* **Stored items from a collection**

========================================================================

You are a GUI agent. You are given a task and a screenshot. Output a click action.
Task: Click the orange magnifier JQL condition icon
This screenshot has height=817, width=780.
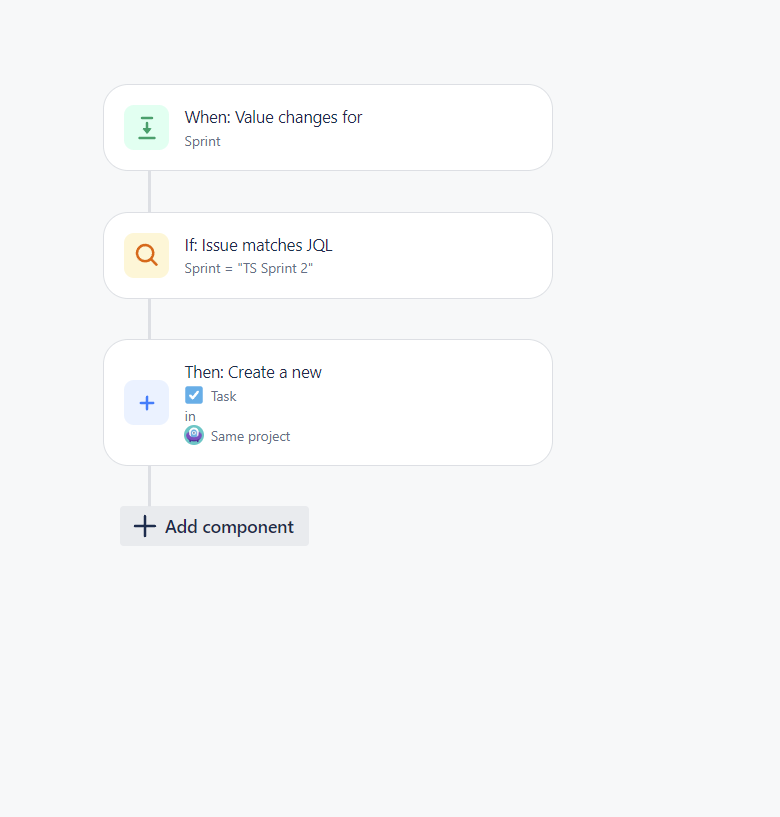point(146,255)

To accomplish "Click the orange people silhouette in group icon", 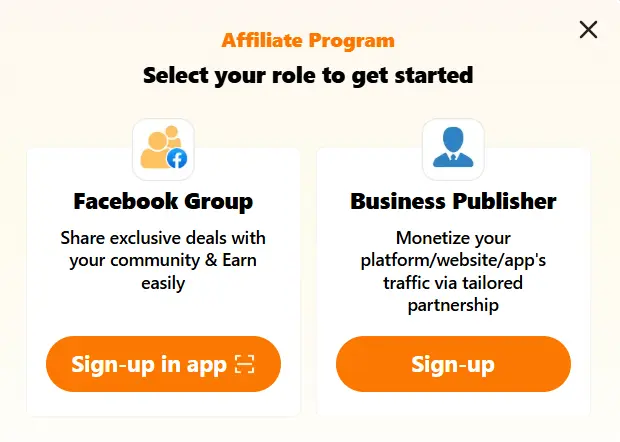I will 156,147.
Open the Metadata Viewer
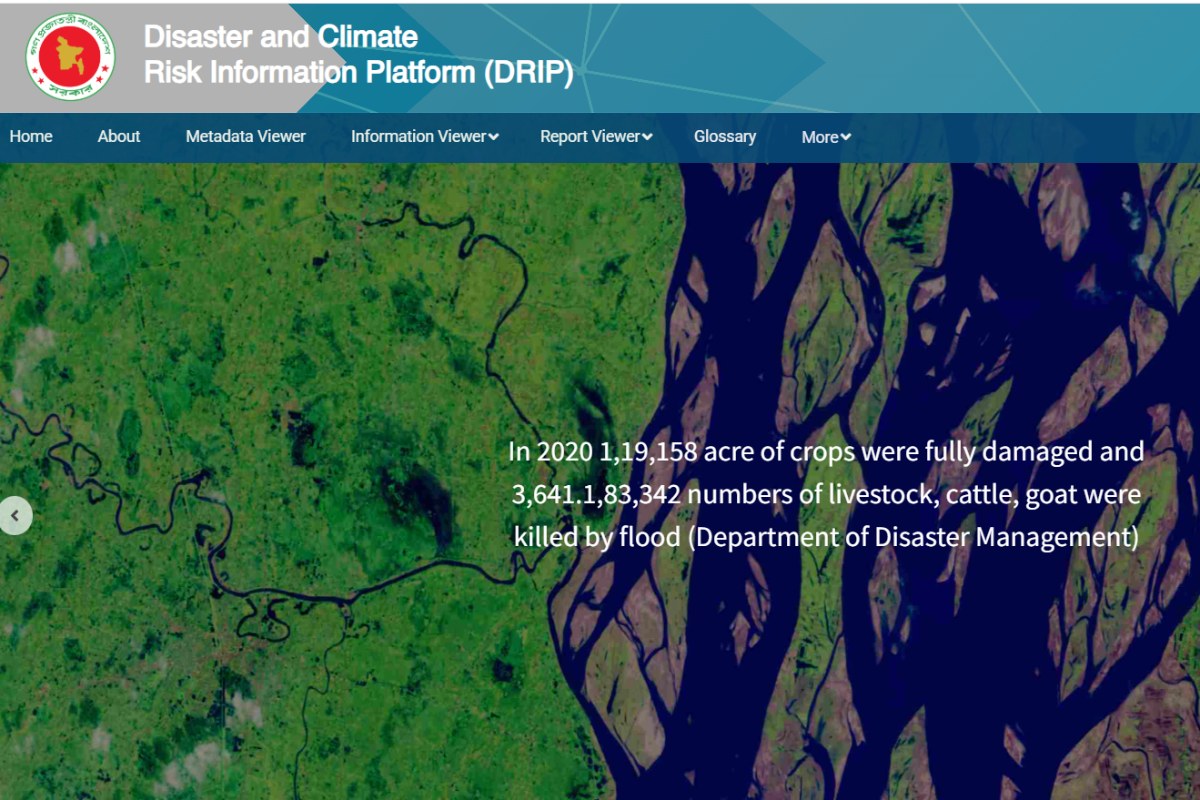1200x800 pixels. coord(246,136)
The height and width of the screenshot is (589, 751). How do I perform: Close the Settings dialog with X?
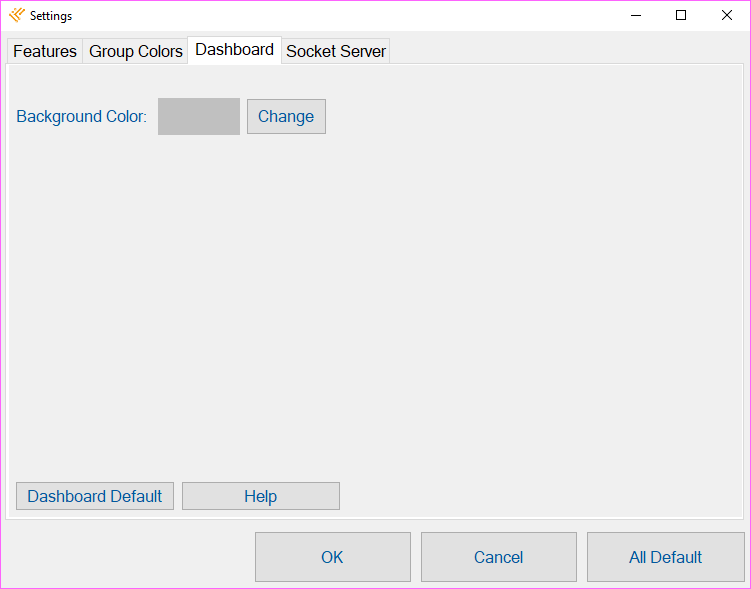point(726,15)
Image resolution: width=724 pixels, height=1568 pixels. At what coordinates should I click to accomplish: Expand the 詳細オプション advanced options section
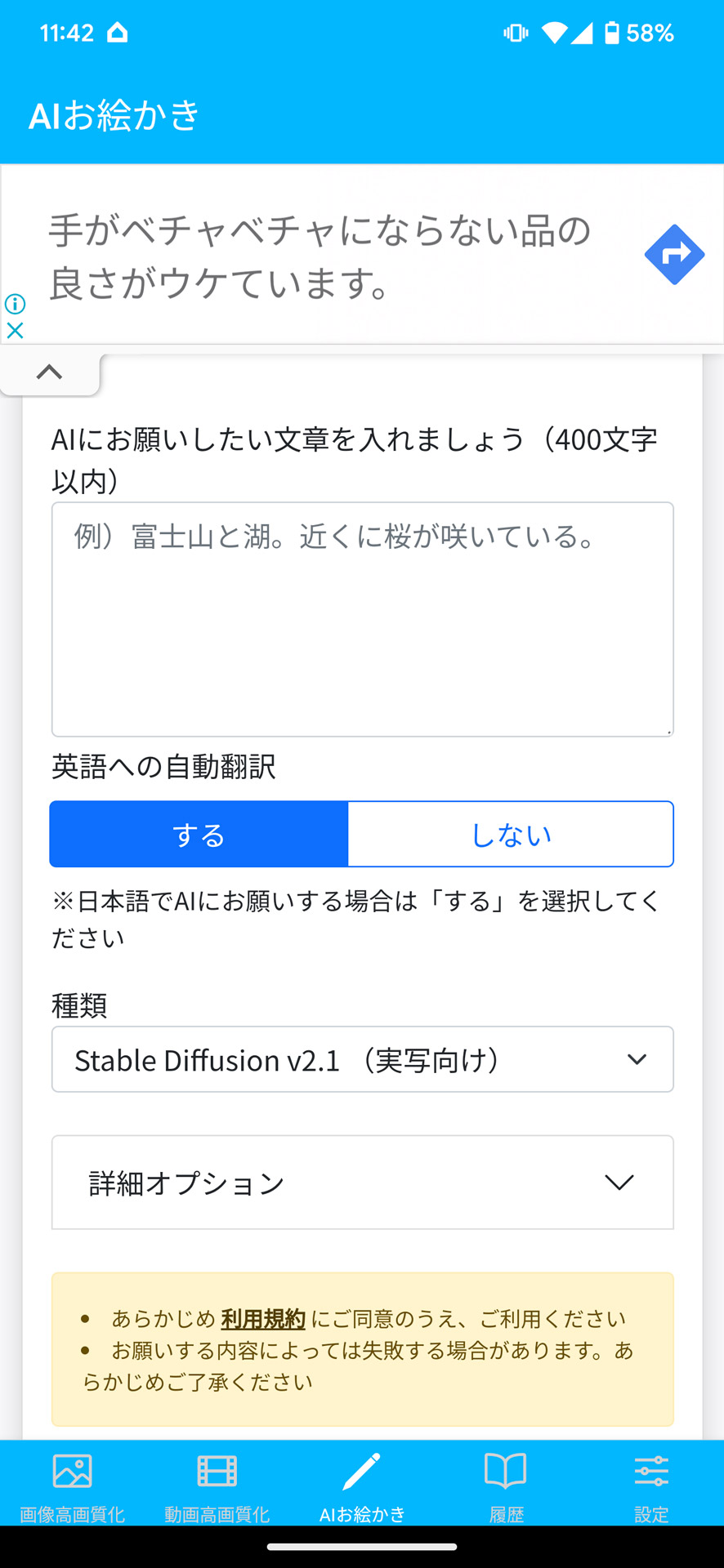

========================================================================

* **YOUR TASK**
Leave out the pictures and copy exactly the lines from the one with "Open the Metadata Viewer" through the last line of the records above.

* **TASK SOLUTION**
Open the Metadata Viewer
1200x800 pixels. coord(246,136)
The height and width of the screenshot is (589, 751). How do I perform: Close the Settings dialog with X?
point(726,15)
Image resolution: width=724 pixels, height=1568 pixels. At what coordinates should I click to accomplish: Expand the 詳細オプション advanced options section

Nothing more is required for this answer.